MongoDB is licensed under the AGPL, and interestingly, its licensing page says the following:
“To make the above practical, we promise that your client application which uses the database is a separate work. To facilitate this, the mongodb.org supported drivers (the part you link with your application) are released under Apache license, which is copyleft free.”
AGPL says others cannot improve MongoDB privately, then offer services based on their “enhanced versions,” without at least making those improvements available to MongoDB, Inc. (among others).
The AGPL is a response to criticism in the open source community that many cloud operators, Internet service providers, and some HPC and financal industry shops devote enormous resources to tuning, tweaking, and improving their open source deployments, yet because they never “distribute” products based on the code, are effectively immune to copyleft.
Distribution is the triggering event for when you have to share your improvements under GPL, yet many large, technically- and economically-important organizations are exempt from that. “Not fair!” thought the open source community. “You’re taking advantage of our work, yet making limited or marginal contributions back to the community!”
– Jonathan Eunice
Just to be clear, the parts that I would like to have a stronger copy-left over would be those I circled in red (free-hand of course)
p.s.
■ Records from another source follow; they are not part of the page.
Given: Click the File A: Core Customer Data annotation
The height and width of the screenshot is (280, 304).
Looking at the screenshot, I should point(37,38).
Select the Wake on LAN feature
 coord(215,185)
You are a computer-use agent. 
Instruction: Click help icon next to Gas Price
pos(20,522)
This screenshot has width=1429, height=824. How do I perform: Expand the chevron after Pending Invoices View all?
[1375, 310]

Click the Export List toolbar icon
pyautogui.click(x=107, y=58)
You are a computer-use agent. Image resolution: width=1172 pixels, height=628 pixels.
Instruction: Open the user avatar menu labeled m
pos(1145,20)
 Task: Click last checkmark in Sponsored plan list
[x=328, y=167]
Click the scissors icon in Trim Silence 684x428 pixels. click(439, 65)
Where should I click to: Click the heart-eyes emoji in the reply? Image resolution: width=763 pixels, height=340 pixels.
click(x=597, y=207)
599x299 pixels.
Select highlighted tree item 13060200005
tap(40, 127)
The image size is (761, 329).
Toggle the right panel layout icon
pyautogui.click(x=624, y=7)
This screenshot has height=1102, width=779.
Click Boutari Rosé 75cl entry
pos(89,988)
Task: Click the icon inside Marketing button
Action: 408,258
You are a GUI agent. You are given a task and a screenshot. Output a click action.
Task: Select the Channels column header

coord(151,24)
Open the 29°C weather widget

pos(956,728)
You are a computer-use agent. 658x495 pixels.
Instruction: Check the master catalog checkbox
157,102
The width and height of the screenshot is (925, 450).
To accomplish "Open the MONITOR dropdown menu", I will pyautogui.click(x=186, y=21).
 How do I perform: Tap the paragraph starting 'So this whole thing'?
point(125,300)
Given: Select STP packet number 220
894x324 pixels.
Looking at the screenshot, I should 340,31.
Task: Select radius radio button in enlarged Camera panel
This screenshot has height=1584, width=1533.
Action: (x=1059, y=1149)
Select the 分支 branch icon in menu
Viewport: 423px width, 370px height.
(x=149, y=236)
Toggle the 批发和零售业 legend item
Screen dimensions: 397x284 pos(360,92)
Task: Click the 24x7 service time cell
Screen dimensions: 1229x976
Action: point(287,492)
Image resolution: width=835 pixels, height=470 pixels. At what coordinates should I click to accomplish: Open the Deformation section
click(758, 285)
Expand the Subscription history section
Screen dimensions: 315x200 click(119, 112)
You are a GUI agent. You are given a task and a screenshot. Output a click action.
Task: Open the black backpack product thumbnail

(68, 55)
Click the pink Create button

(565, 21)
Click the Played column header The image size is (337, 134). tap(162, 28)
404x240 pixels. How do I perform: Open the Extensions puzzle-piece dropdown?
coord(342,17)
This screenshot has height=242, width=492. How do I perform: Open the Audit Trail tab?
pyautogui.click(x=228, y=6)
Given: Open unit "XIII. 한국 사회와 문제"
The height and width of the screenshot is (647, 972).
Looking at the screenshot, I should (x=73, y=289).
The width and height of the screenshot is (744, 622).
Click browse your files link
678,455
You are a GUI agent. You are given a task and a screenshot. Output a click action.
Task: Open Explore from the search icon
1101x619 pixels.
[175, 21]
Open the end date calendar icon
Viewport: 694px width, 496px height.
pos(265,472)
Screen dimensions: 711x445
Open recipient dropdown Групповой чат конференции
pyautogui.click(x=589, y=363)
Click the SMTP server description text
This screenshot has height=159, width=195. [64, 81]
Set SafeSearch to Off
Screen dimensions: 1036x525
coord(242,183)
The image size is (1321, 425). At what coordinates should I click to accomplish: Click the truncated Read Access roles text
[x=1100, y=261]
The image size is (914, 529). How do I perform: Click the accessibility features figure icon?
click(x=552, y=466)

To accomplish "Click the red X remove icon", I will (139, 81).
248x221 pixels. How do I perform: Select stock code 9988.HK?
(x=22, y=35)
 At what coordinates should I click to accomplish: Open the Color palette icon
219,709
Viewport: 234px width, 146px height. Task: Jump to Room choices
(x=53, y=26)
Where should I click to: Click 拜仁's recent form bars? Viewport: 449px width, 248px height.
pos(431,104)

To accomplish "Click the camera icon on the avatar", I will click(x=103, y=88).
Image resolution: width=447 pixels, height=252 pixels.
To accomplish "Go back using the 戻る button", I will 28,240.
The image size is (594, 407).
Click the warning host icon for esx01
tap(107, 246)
This is just an architectural DRAFT .
Note: An updated version of the diagram (still not final) is available here!
One important thing to keep in mind: It might be generally better to get started using a more restrictive license, that can be replaced with a more permissive one later (with the reasonable assumption that the contributors would consent), than to start off with a permissive license and decide to change it later to a less permissive one.
The reason is that, if we change to a more restrictive license, all of the code that was made available up to that point will remain available under the previous permissive license. (technically, they will be subject to dual licensing, until modified).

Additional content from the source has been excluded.